• Reading passage:

╭──

There are two ways to guess what the future holds: Gaze into the crystal ball or find a guide who knows the terrain. Credit: ACerS.
At my office we have a large, glass crystal ball. It is a stunning and beautiful piece. Wouldn’t it be nice if we could invite ACerS members to gaze into it and see what the future holds? Unfortunately, gazing into this ball, one sees nothing—no crystallites, no seeds, no future—just a testament to the beauty of vitrified silica.
The great Canadian hockey player Wayne Gretzkey, when asked the secret to his success, replied famously, “I skate to where the puck is going to be, not where it’s been.”
How do you know where the puck of your world is going to be? Sometimes it’s not so easy to see the opportunity. Getting caught in crowded marketplace might make it hard to see the open opportunity. For example, I was at a conference last week and attended the networking breakfast. Those of you who read my stories know that I love a good cup of coffee (and was a big part of why I went to the breakfast event).
Here is the first coffee station I saw. Can you see the line? (Just moments earlier, it was much longer.) I’m not one to wait in line, so I turned around to see whether I was going to have to get in that line… or, I hoped, perhaps there was a better coffee opportunity elsewhere. And, sure enough, there was. No line, three open coffee urns, and it turns out, an attendant who helped me assemble the cup, cardboard sleeve and lid.
Why were people willing to delay achieving their goal—coffee—when there was an opportunity for instant results?
I think, in part, it was because the event was crowded so line-of-sight was impaired. I have the advantage of being tall and can see farther into a crowd. Also, I was moving around and could see where the crowd was thin.
In the business world, there are lots opportunities, but the field can look crowded, depending on your vantage. How do you see beyond where you are to find the open opportunity? Is there a “tall person” who can scope out the terrain for you? Is there a way to “move around” the space you operate in and see where the open opportunities are?
Plenary speakers at a large meeting like MS&T’12 serve as our “tall friends” in the crowd. And, they have learned how to get to where the puck is going to be.
The three plenary speakers lined up for MS&T’12 in October are certainly tall, coming from Ford Motor Company, 3M and GE. These companies are hugely successful. But they’ve had their tough times and don’t take success for granted. They are constantly looking for the next opportunity—the next place the puck is going to be, the location of the open coffee stand.

╰──

• Data records:
╭──

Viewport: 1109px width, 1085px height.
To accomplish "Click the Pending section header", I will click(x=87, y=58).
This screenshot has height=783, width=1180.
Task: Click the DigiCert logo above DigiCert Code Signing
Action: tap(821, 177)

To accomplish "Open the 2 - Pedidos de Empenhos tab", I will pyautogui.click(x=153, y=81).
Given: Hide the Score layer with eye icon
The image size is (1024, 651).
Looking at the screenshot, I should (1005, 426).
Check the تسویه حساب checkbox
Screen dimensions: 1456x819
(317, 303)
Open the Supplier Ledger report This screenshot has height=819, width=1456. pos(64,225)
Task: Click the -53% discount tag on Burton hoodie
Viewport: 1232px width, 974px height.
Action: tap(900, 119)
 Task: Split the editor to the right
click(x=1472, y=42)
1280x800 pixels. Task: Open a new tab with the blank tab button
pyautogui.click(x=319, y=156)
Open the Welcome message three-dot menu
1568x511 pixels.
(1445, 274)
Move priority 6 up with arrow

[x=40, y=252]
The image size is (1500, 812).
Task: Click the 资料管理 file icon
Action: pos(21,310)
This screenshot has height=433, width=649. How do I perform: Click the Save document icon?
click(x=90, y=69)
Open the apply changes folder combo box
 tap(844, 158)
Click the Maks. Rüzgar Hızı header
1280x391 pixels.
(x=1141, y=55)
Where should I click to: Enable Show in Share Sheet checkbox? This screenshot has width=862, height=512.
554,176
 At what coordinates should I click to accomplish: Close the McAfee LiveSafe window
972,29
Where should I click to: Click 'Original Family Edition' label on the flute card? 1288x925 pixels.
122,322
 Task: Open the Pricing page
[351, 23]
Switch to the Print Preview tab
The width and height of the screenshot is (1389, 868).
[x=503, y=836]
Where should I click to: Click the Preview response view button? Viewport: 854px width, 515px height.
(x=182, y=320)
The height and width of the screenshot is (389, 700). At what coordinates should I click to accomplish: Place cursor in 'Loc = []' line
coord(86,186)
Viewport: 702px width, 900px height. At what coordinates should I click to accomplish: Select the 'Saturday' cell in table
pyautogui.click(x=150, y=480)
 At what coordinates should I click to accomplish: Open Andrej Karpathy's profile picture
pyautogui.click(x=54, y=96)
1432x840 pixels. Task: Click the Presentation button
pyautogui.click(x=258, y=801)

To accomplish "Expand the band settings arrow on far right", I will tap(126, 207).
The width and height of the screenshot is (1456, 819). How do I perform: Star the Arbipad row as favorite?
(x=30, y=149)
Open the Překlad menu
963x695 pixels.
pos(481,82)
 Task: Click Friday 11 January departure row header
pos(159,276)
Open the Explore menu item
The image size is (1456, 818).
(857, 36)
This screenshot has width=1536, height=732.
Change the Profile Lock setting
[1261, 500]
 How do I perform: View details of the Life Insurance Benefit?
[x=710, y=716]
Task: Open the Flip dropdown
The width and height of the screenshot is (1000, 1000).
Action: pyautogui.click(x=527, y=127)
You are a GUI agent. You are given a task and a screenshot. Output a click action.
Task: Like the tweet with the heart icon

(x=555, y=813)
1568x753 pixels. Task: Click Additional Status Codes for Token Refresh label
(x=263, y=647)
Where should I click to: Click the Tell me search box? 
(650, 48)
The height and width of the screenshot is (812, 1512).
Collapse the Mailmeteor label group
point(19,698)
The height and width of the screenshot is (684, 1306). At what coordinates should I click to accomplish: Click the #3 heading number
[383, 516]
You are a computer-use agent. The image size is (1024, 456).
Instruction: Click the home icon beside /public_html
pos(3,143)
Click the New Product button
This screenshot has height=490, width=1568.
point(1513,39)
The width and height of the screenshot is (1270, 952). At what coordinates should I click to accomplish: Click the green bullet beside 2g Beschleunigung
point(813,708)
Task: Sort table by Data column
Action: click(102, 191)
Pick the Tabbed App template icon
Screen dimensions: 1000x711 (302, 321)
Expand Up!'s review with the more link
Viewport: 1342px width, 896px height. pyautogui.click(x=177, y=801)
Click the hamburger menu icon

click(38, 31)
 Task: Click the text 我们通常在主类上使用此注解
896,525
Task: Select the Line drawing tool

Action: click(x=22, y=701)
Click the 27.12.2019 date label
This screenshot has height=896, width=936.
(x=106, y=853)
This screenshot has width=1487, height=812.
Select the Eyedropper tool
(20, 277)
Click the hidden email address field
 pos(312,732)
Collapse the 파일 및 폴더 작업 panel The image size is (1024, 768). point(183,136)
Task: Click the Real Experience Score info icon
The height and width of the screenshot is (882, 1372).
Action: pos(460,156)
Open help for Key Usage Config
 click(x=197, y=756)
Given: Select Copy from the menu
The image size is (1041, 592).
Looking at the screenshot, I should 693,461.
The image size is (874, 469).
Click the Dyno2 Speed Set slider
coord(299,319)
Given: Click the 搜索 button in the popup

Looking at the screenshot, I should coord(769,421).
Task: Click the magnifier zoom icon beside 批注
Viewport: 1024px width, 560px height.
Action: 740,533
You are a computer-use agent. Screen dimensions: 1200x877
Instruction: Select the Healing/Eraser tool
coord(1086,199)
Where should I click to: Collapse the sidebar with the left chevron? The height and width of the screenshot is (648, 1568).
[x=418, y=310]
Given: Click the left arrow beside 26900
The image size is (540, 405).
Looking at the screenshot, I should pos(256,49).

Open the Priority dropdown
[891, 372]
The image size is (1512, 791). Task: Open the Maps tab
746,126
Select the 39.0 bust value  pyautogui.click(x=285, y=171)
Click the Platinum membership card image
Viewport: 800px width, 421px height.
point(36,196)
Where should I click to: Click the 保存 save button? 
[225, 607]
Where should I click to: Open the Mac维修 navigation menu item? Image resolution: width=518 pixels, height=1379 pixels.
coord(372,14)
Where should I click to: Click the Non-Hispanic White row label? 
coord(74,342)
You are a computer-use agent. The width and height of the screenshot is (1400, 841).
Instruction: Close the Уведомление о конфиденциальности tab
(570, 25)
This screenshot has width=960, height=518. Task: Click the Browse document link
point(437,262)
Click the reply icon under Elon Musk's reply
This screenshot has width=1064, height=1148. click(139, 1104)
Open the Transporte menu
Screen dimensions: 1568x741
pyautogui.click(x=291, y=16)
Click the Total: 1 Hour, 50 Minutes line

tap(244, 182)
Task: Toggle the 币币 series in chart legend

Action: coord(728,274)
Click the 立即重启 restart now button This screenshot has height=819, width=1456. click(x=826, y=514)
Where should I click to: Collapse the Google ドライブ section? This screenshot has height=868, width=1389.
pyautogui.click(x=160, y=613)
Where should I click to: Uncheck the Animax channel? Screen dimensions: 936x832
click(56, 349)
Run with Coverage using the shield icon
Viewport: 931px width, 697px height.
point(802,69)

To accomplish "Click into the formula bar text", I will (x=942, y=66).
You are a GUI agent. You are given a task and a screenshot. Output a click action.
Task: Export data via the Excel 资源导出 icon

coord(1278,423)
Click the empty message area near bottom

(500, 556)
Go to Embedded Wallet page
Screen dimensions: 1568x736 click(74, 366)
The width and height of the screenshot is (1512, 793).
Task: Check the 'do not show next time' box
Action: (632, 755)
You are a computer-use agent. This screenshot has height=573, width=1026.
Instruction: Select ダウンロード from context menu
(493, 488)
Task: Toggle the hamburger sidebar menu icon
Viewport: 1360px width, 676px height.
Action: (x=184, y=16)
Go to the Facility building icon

╰──

• Exercise 1:
Name the companies that the essay on spotting opportunities gives as the sources of the three MS&T'12 plenary speakers.
• Exercise 2:
Extend the essay on spotting opportunities, starting after its final sentence about the open coffee stand.

• Task result 1:
Ford Motor Company, 3M, GE

• Task result 2:
The speakers—Matthew J. Zaluzec from Ford, Luana Iorio from GE and Terry Smith from 3M—will describe how their companies are developing advanced engineered materials to strategically gain the competitive edge. They will focus on contemporary issues that affect all of us, whether you are an industry giant, academic or start-up, such as advanced manufacturing, product design, sustainability and green products. They will look at the business climate and address issues that include raw material sourcing and costs, changing regulation requirements and business intelligence.
They will also talk about some of the tools they are using—the “skates and stick,” if you will—to see through the clutter and get to the puck. These are tools like computational approaches to developing materials and modeling manufacturing processes, approaches to innovation and even communication strategies.
Be sure, too, to visit the MS&T’11 Exposition on Tuesday and Wednesday. The exhibitors—businessfolk themselves—will be there to help you find solutions to navigate your way to success in your business.
MS&T is October 7–11, 2012 in Pittsburgh, Pa. The plenary session will be Monday, Oct. 8, starting at 8:00 a.m. There will be a moderated Q&A panel discussion afterward, so think about what the obstacles are that you need to muscle past and help you see the clear pathway to the puck. Or maybe the coffee.
Full details about the plenary sessions and the technical program are on the website.
Here are the titles for the plenary talks. You can find the abstracts online.
Matthew J. Zaluzec
Senior Technical Leader and Manager of Global Materials & Manufacturing Research
Ford Motor Company’s Research & Innovation Center
“Computational Materials and Manufacturing: Delivering smarter, green, safe and quality material systems for automotive applications”
Technology Leader—Manufacturing Technologies
GE Global Research
“Innovation through Integration of Product Design, Materials and Manufacturing Development”
Terry P. Smith
3M Corporate Research Materials Laboratory
“Strategies for Materials Science Innovation at 3M”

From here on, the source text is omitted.